After three dozen states decided not to run their own exchanges, the Internal Revenue Service extended the subsidies to include HealthCare.gov customers. However, the agency’s interpretation of the law caused a host of backlash from Obamacare opponents who argue the IRS’ decision violates the legislation’s plain language.

“President Obama’s open defiance of clear statutory text and utter disregard for the balance that Congress has struck is an affront to the separation of powers and to the rule of law,” Hatch said.

Hatch joined Jonathan Adler, a law professor at Case Western Reserve University School of Law, and Ed Haislmaier, a health policy expert at The Heritage Foundation, for a discussion on the upcoming Supreme Court case today.

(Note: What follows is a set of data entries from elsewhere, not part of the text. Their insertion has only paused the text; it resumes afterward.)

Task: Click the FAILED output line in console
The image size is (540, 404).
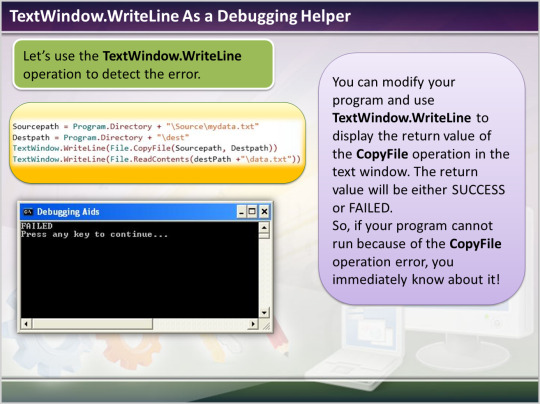Action: (x=37, y=226)
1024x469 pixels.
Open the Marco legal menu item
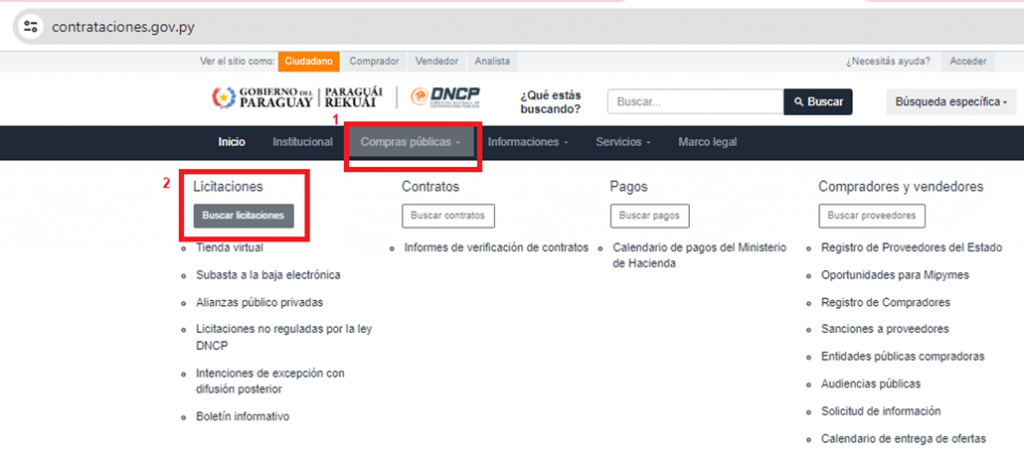coord(707,142)
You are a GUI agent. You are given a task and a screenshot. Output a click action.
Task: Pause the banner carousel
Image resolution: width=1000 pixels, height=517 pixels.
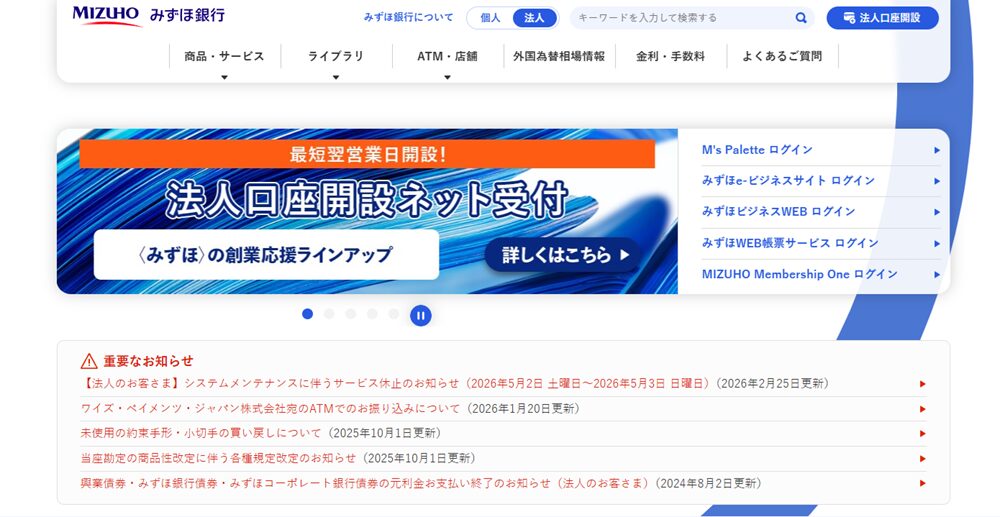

“Words matter. What the statute says is what matters because at the end of the day, the words in our statutes and in our Constitution are what bind our leaders and what prevent them from doing whatever they want to,” said @Orrin Hatch.

“Those of us on the other side believe text matters,” Hatch said. “Words matter. What the statute says is what matters because at the end of the day, the words in our statutes and in our Constitution are what bind our leaders and what prevent them from doing whatever they want to.”

Haislmaier predicted that approximately 5.5 million Americans will receive subsidies this year, and Obamacare supporters argue that the rate of uninsured could increase if the Supreme Court rules against the Obama administration.

A decision is expected to be handed down this summer for King v. Burwell.